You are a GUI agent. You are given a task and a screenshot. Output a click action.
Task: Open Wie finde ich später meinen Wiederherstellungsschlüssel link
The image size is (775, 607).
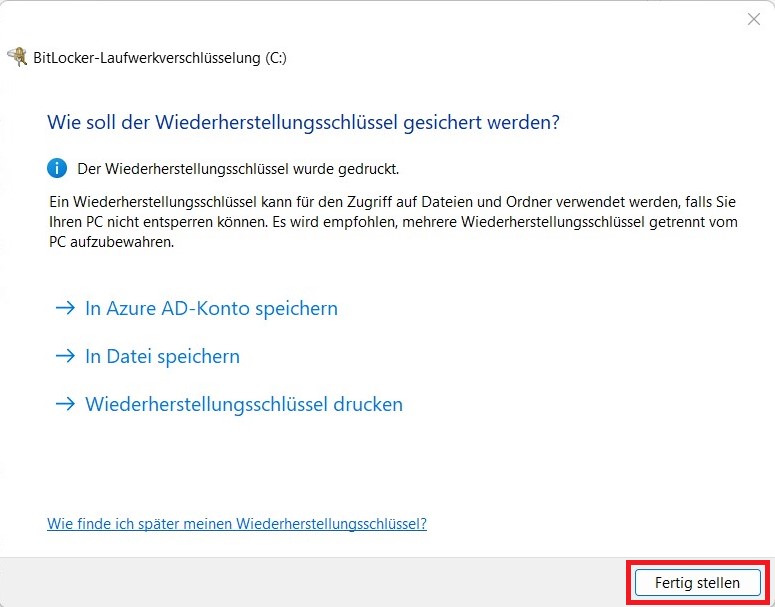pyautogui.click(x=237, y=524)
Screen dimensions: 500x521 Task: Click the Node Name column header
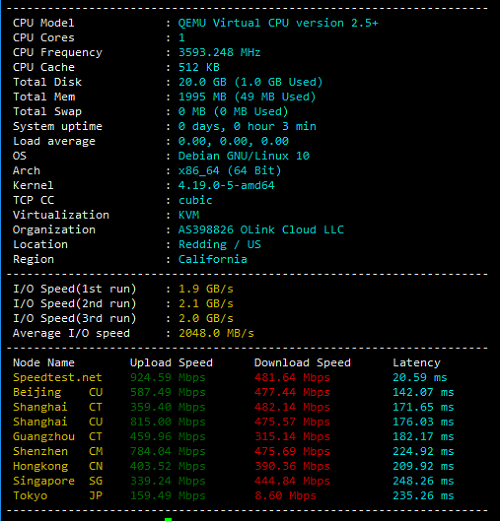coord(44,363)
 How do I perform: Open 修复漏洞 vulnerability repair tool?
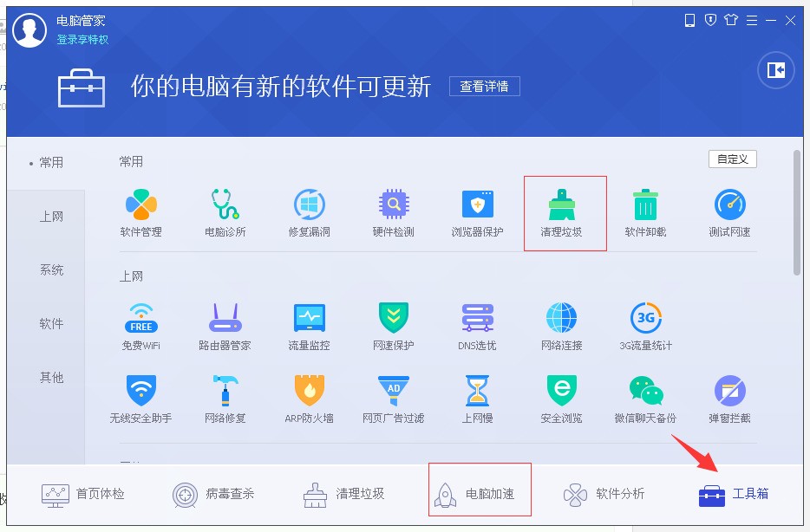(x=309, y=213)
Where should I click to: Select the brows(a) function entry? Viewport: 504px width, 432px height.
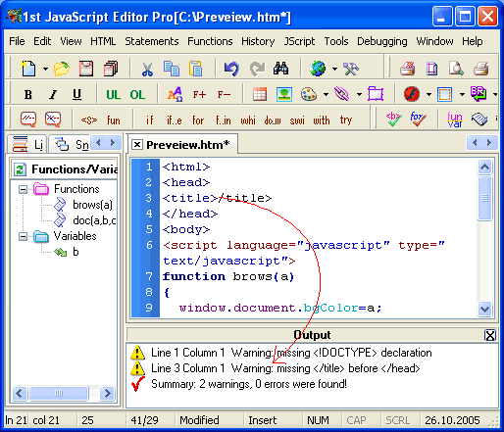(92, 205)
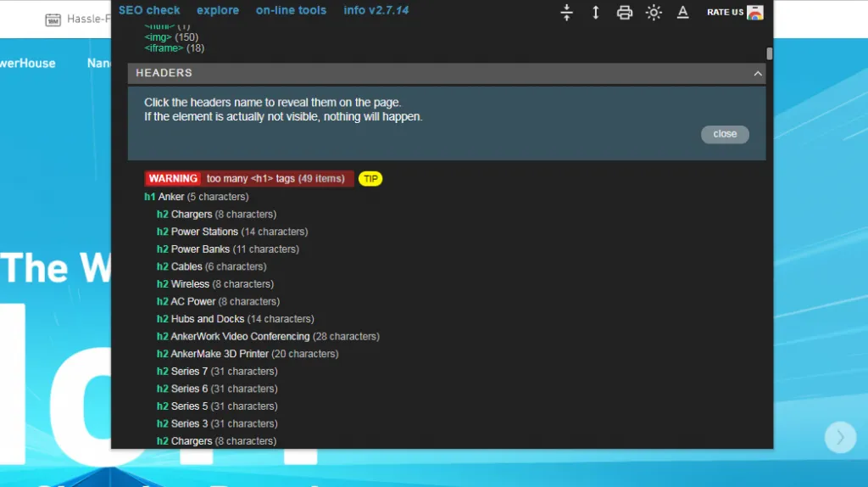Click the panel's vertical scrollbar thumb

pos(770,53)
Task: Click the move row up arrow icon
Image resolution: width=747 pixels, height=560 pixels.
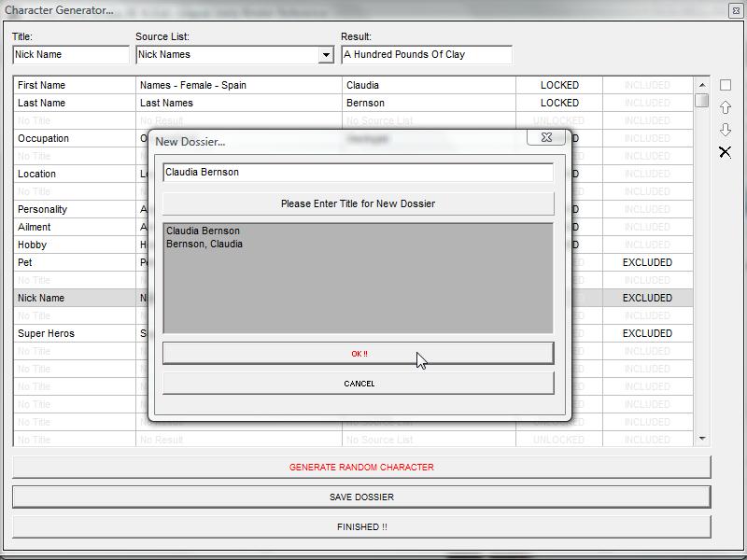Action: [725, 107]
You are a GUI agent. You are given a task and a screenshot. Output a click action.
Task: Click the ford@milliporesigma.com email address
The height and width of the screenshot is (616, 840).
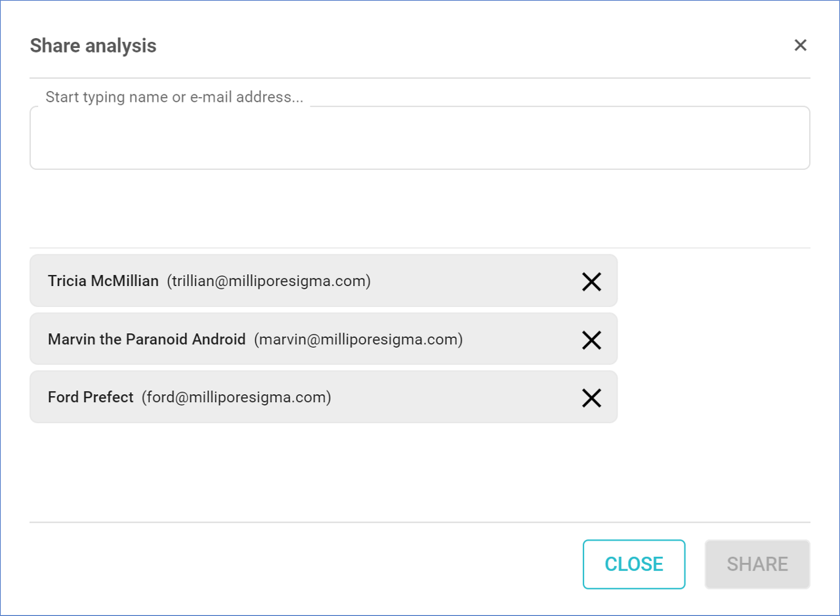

==

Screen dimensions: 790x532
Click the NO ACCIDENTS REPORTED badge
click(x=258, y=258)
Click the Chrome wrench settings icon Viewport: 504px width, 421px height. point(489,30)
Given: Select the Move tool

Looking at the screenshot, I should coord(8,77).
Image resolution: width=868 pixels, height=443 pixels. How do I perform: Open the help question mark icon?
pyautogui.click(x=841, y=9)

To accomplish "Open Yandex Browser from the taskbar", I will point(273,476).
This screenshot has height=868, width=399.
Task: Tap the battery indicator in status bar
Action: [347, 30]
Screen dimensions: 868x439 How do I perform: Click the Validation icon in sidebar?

- [Exercise description]:
For this exercise, repeat exactly the lines of the data above from the one with "Image resolution: width=868" down to the one with "Screen dimensions: 868x439", both end lines included.

- [Reply]:
Image resolution: width=868 pixels, height=443 pixels. How do I perform: Open the help question mark icon?
pyautogui.click(x=841, y=9)

To accomplish "Open Yandex Browser from the taskbar", I will point(273,476).
This screenshot has height=868, width=399.
Task: Tap the battery indicator in status bar
Action: [347, 30]
Screen dimensions: 868x439 How do I perform: Click the Validation icon in sidebar?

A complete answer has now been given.